If one of these sounds sounds like you, maybe a traditional ultrabook or a Macbook is more your style. This is not to say that it is an impossible option however; as we said, some people can use a Chromebook as a computer on the go, and then settle back into their comfortable relationship with OS X or Windows when they return to their room. People with little interest in resale value won’t care if there is an aftermarket for the Chromebook Pixel. However, if you just want to buy a technology that does everything you need and already understand, a Chromebook may not be your best choice.

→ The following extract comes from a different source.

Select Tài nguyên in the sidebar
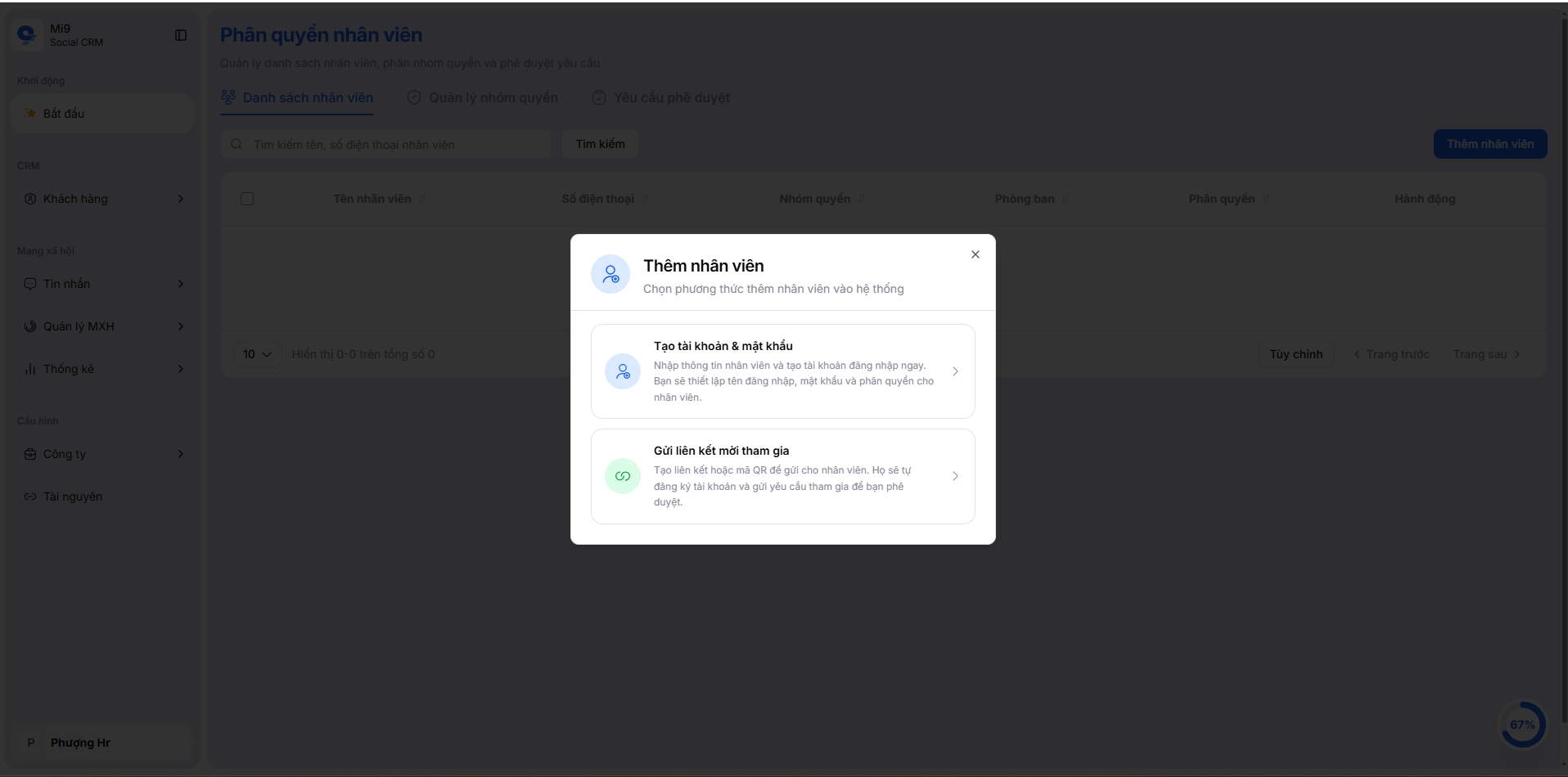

However, if you’re on the fence, don’t forget that you can somehow “test the drive” Chrome OS on a laptop you already own if you wish. With a little elbow grease, you can try it out ahead of time, decide if it’s the type of experience you want (or get used to), and then make a smarter buying decision. . Doing this could, if you like what you see, completely mitigate this last point above.
At the end of the day, however, these shouldn’t hold you back if they don’t look like you. Chromebooks are great options for more people than you might think. They’ll save you money, centralize your IT, make backups and commuting between computers easy, and they’re very easy to use once you get used to them. Just be sure to include them when you think about best chromebook for kids.